Personal information
- Full name: Lindsay Elizabeth Agnew
- Date of birth: March 31, 1995 (age 31)
- Place of birth: Kingston, Ontario, Canada
- Height: 5 ft 9 in (1.75 m)
- Position: Forward

Youth career
- Byron Optimist SC
- Ohio Premier Eagles

College career
- Years: Team / Apps / (Gls)
- 2013–2016: Ohio State Buckeyes / 72 / (18)

Senior career*
- Years: Team / Apps / (Gls)
- 2017: Washington Spirit / 8 / (0)
- 2018–2019: Houston Dash / 19 / (0)
- 2020: Sydney FC / 5 / (0)
- 2020–2022: North Carolina Courage / 1 / (0)
- 2020: → KIF Örebro (loan) / 13 / (0)
- Total:  / 46 / (0)

International career
- 2012: Canada U17 / 7 / (0)
- 2014: Canada U20 / 1 / (0)
- 2017–2021: Canada / 15 / (0)

= Lindsay Agnew =

Canadian soccer forward

Lindsay Elizabeth Agnew (born March 31, 1995) is a Canadian retired soccer player who played as a forward for the Canada women's national soccer team and National Women's Soccer League clubs North Carolina Courage, Houston Dash, and Washington Spirit.

==Early life==
Born in Kingston, Ontario, Agnew began playing soccer at age four. Her family moved to Syracuse, New York in 2001, and moved again to Columbus, Ohio in 2006. She attended Dublin Jerome High School in Dublin, Ohio where she played on the varsity soccer team all four years of her high school career. She also played basketball. After helping the team reach the state finals during her junior year, Agnew was named to first team All-Ohio and ESPNHS second team All-American.
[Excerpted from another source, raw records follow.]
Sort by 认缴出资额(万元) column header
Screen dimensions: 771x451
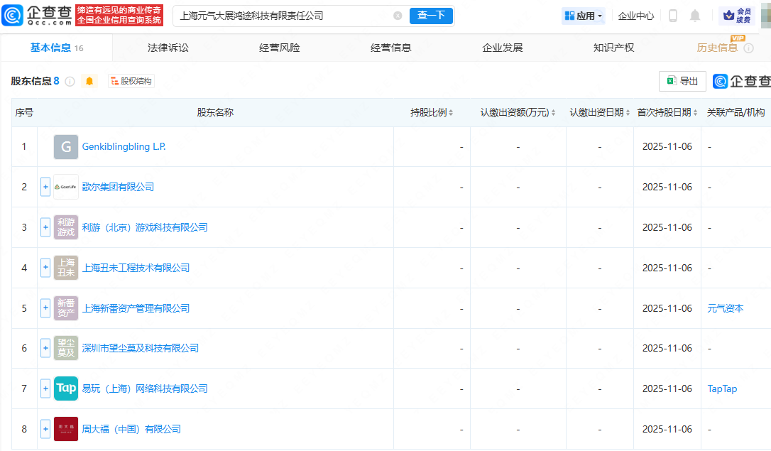(x=518, y=112)
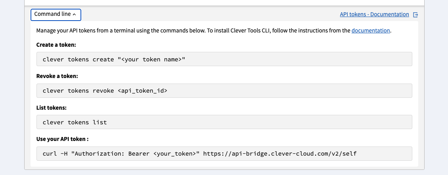Screen dimensions: 448x175
Task: Collapse the Command line section
Action: pos(56,15)
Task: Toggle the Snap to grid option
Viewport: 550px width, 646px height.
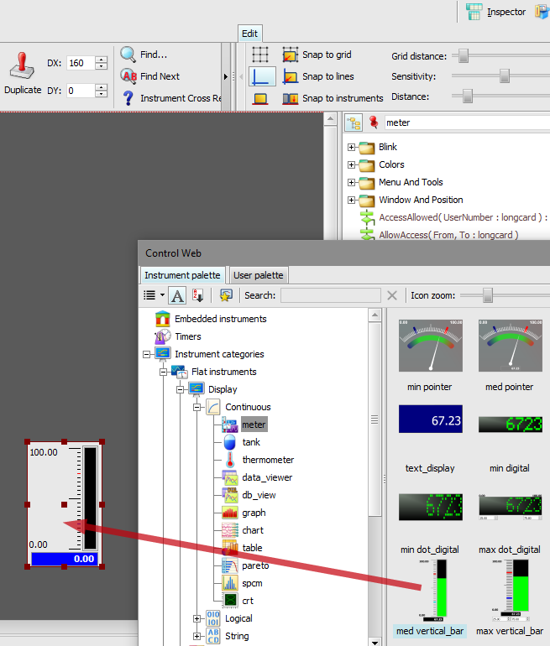Action: click(x=291, y=55)
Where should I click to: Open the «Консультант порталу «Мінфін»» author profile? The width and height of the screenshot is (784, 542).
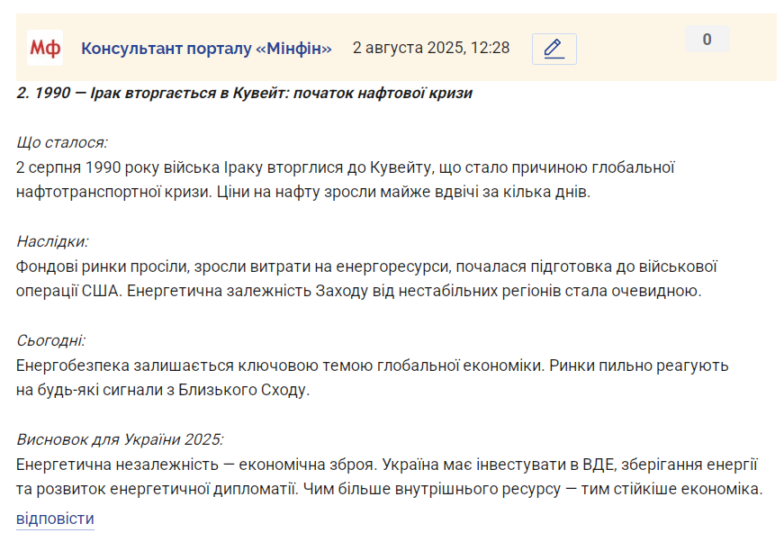(206, 49)
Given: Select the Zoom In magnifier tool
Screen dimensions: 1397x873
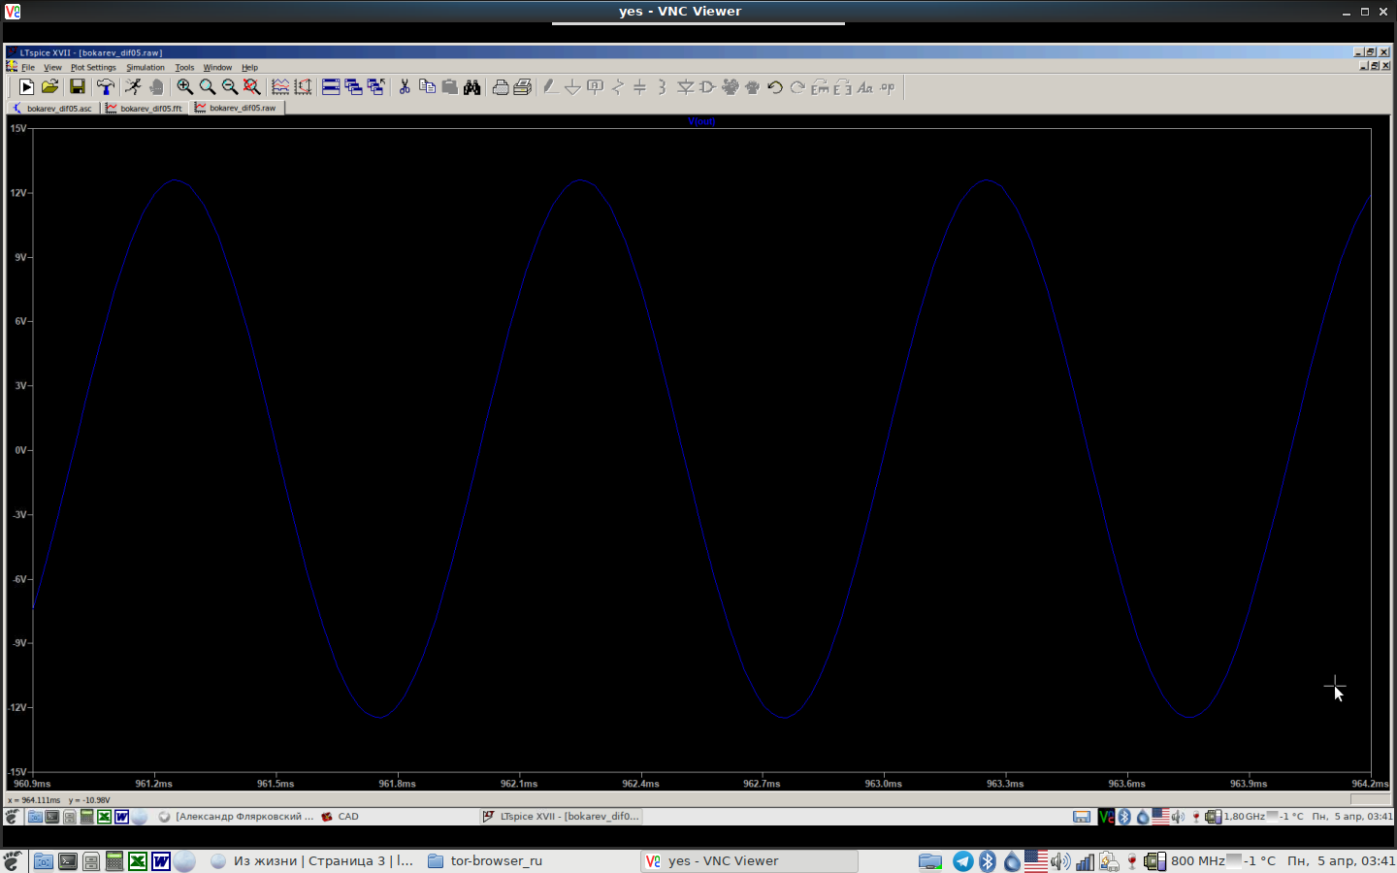Looking at the screenshot, I should pos(184,87).
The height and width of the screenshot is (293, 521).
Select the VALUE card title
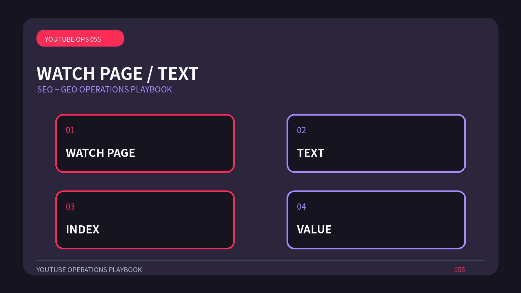[x=314, y=230]
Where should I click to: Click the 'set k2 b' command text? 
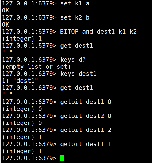(75, 17)

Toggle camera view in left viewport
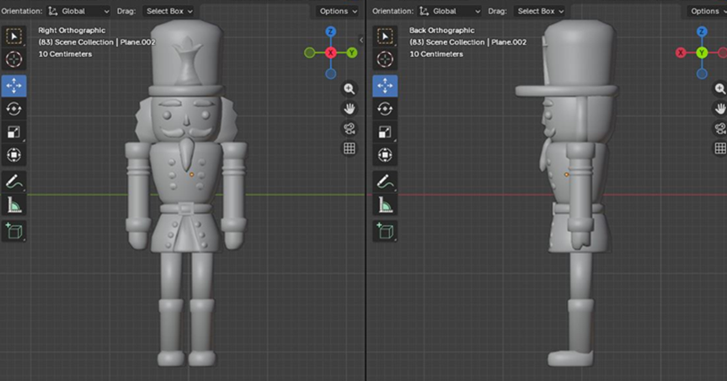[x=349, y=128]
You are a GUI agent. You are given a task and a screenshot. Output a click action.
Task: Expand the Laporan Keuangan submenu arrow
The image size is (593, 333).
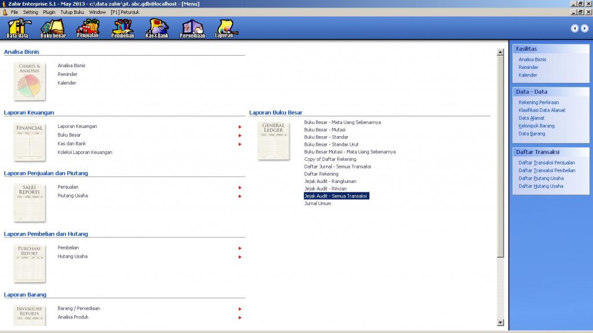point(239,127)
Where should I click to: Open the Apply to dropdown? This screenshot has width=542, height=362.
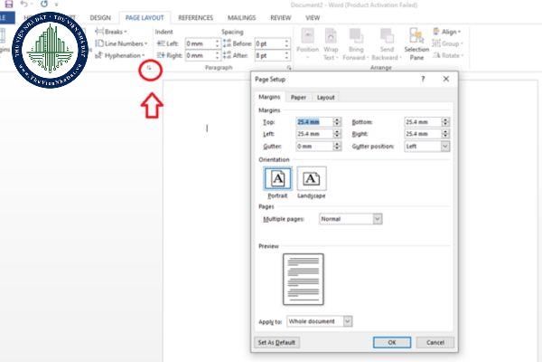(348, 320)
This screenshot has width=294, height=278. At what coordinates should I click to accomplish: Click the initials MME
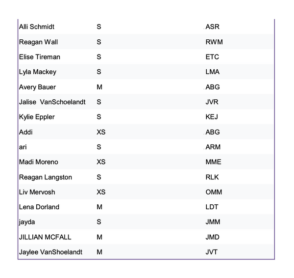[x=213, y=162]
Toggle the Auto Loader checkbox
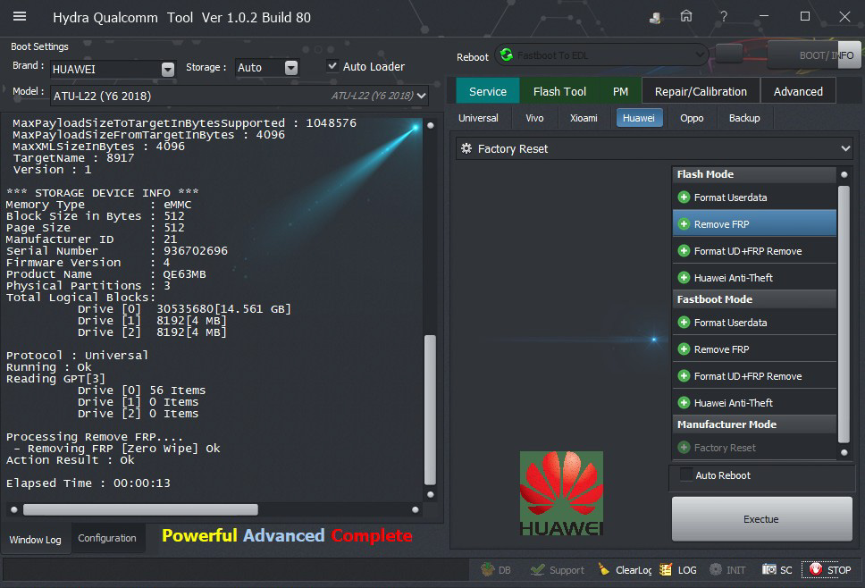This screenshot has width=865, height=588. tap(332, 66)
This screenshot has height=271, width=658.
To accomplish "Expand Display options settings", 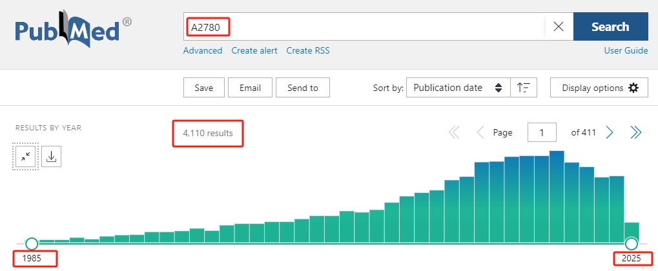I will pos(599,88).
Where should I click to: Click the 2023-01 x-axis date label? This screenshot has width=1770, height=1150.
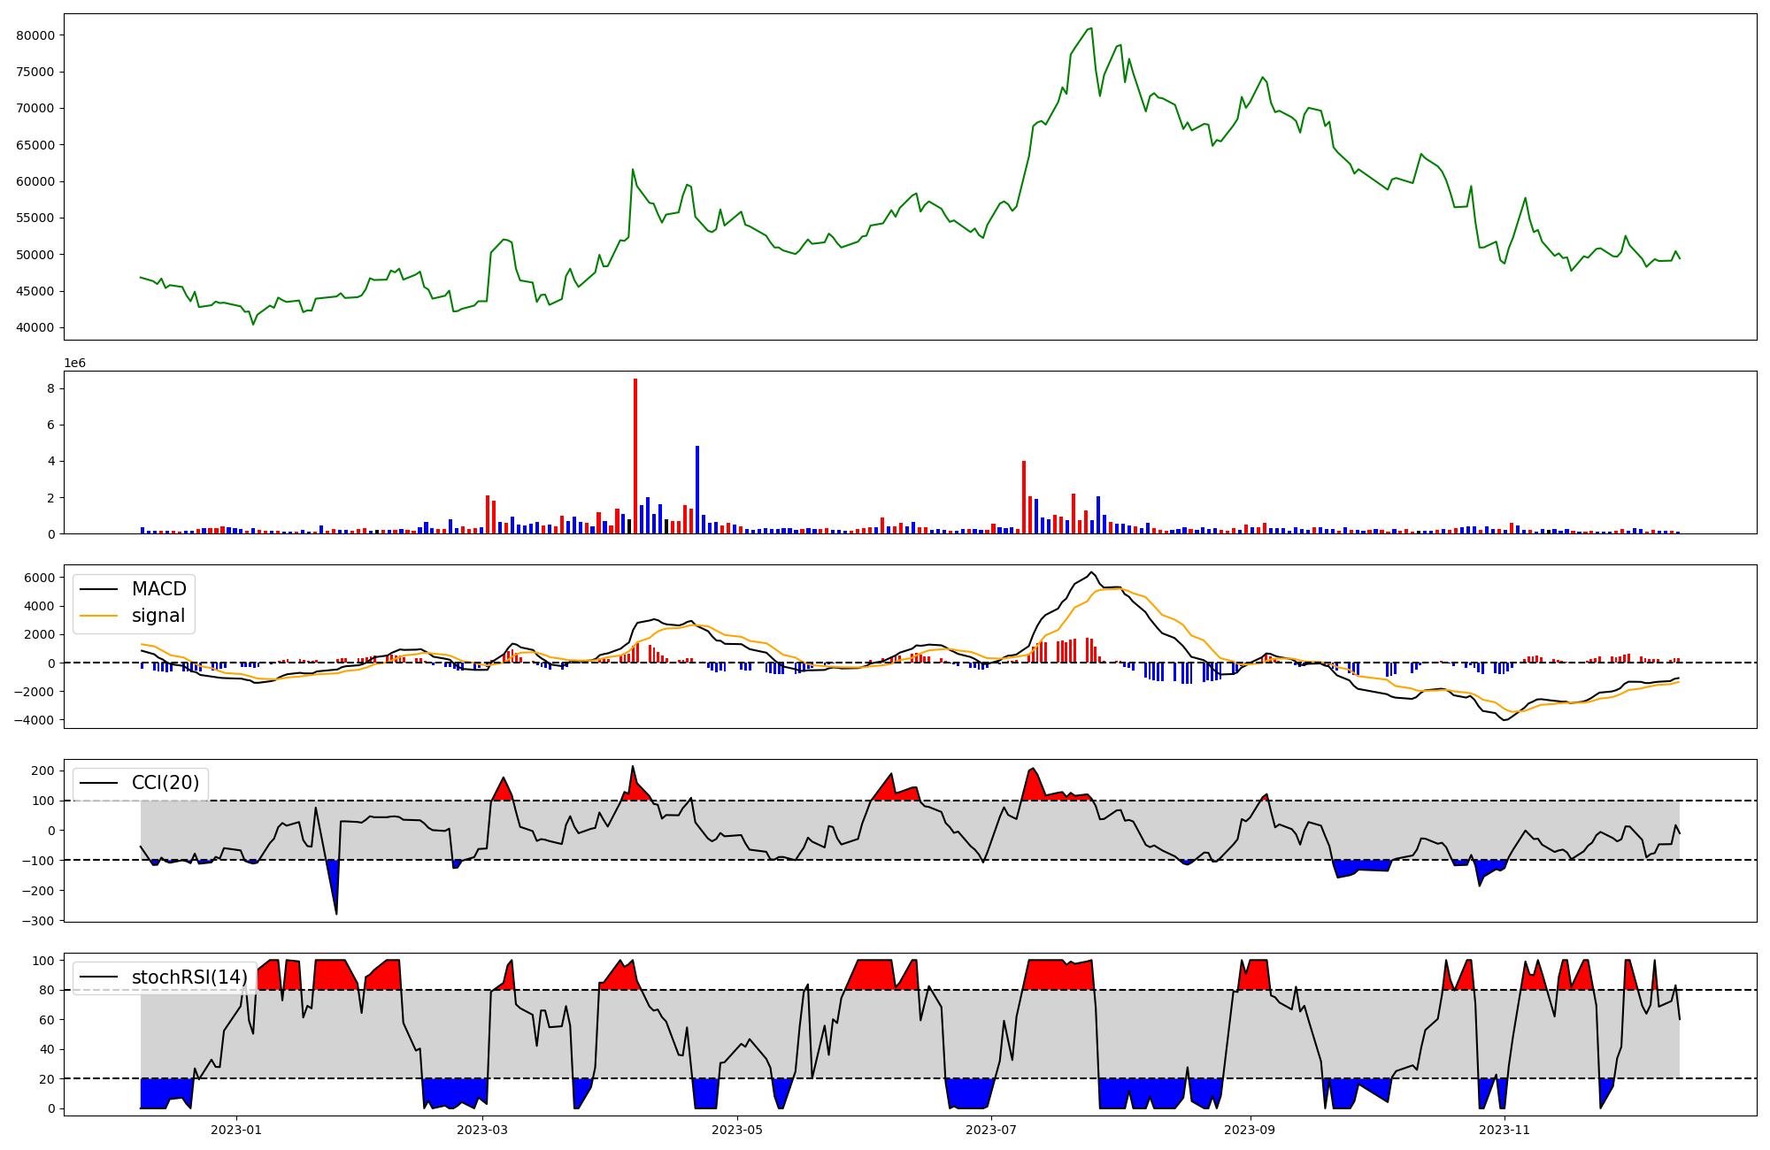[236, 1130]
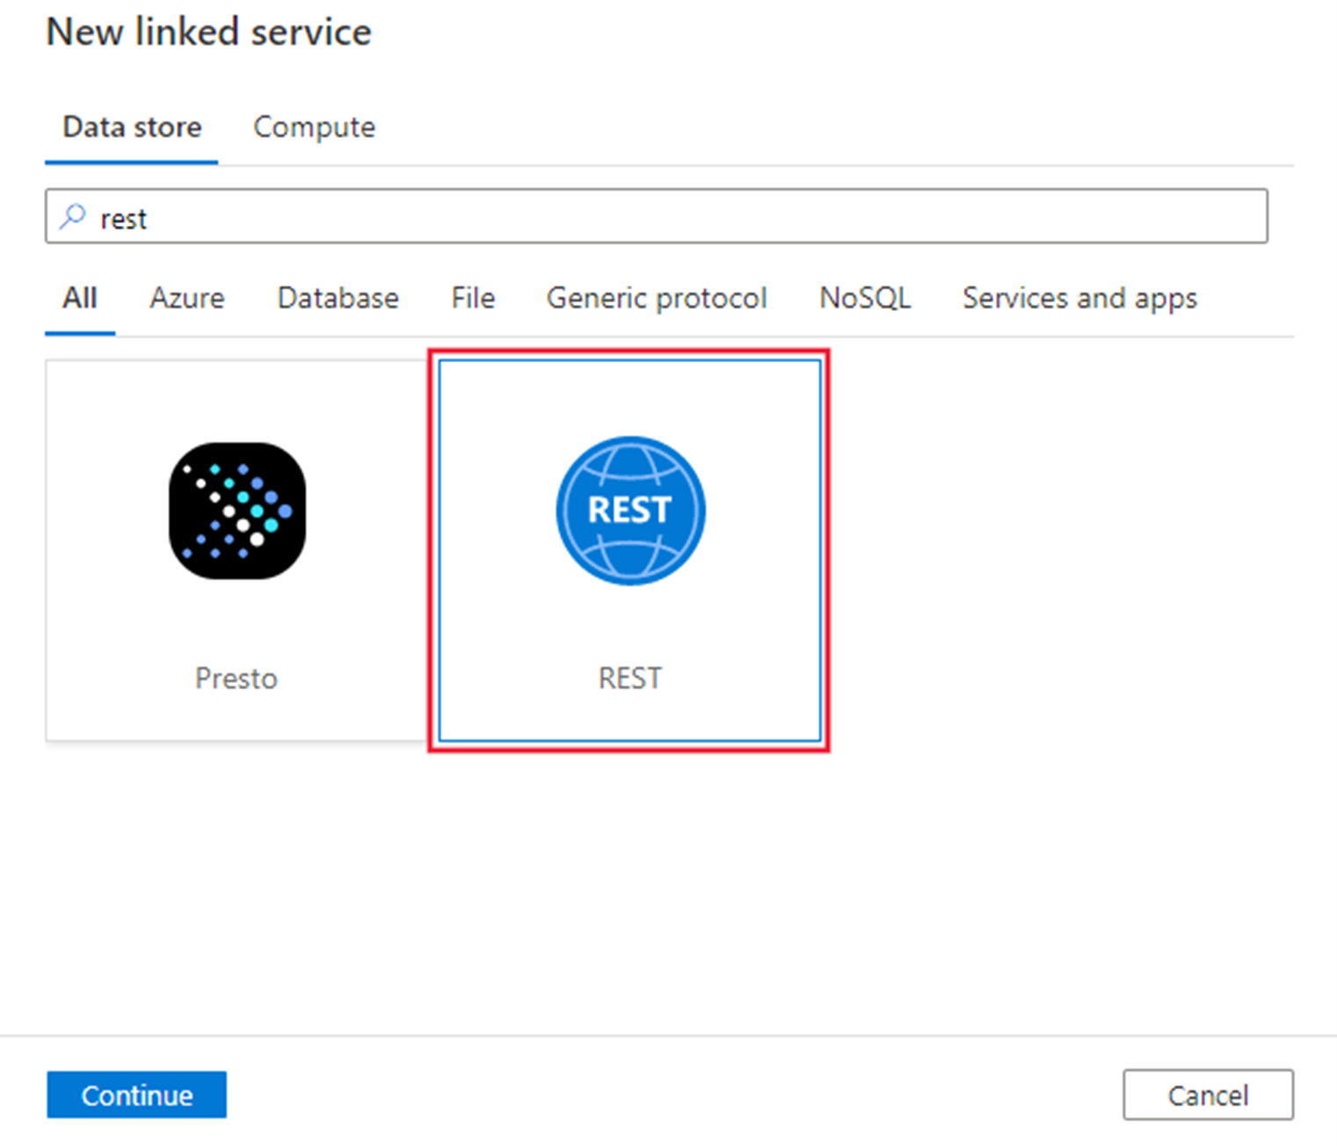1337x1146 pixels.
Task: Click the search magnifier icon
Action: click(74, 216)
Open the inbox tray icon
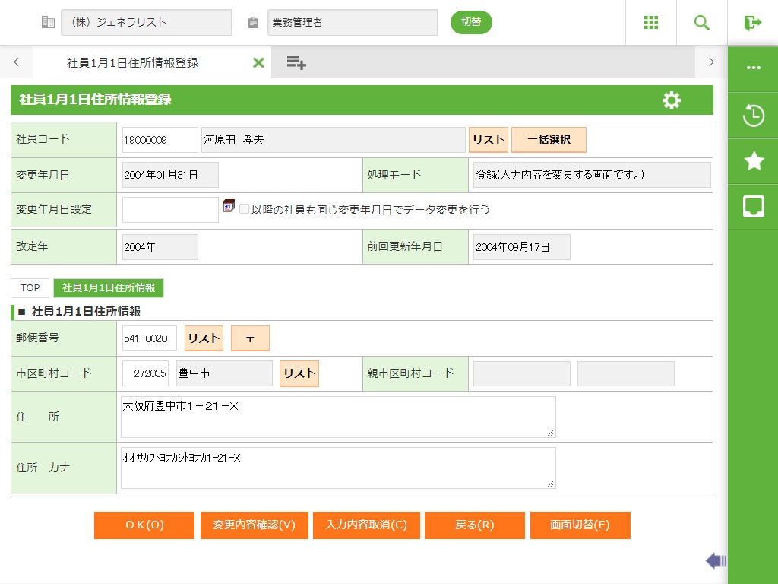 [x=753, y=206]

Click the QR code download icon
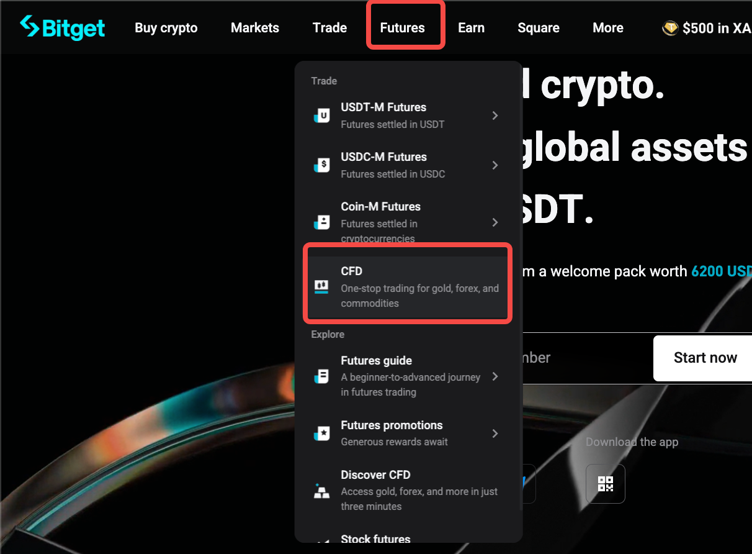pyautogui.click(x=606, y=483)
Agnew played club soccer for Ohio Premier for five years and helped the team win the U-18 ECNL national championship in 2013.

===College===
Agnew played college soccer at Ohio State University from 2013 to 2016.

==Club career==
===Washington Spirit===
Agnew was selected by the Washington Spirit as the 19th overall pick in the 2017 NWSL College Draft. She would make 8 appearances in her first professional season.

===Houston Dash===
In January 2018, Agnew was traded to the Houston Dash in exchange for the third overall pick of the 2018 NWSL College Draft. She was waived by the Dash on January 22, 2020.

===Sydney FC===
Agnew signed with Sydney FC of the Australian W-League in the middle of the 2019-20 W-League season on January 28, 2020. She started in 5 matches, playing 450 minutes, and recorded 1 assist.

===North Carolina Courage===
Agnew was named as a non-roster invitee on the preseason roster of the North Carolina Courage of the NWSL on March 9, 2020. On June 19, 2020, Agnew signed a one-year contract, with a one-year option to extend, with the Courage. Upon conclusion of the 2020 NWSL Challenge Cup, Agnew would be loaned to Damallsvenskan club KIF Örebro DFF for the remainder of the season.

===Retirement===
On March 11, 2022, Agnew announced her retirement from professional soccer.

==International career==
Agnew received her first call-up to the Canada senior national team in January 2017.
On May 25, 2019, she was named to the roster for the 2019 FIFA Women's World Cup.

==Career statistics==
===Club===

Appearances and goals by club, season and competition
| Club | Season | League |  |  |
| League | Apps | Goals |
| Washington Spirit | 2017 | NWSL | 8 | 0 |
| Houston Dash | 2018 | 12 | 0 |
| 2019 | 7 | 0 |
| Sydney FC | 2019–20 | W-League | 5 | 0 |
| North Carolina Courage | 2020 | NWSL Challenge Cup | 0 | 0 |
| Career totals |  |  | 32 | 0 |

===International===

Appearances and goals by national team and year
Canada
| Year | Apps | Goals |
| 2017 | 7 | 0 |
| 2018 | 3 | 0 |
| 2019 | 4 | 0 |
| Total | 14 | 0 |

==Personal life==
Her father, Gary Agnew, is an ice hockey coach.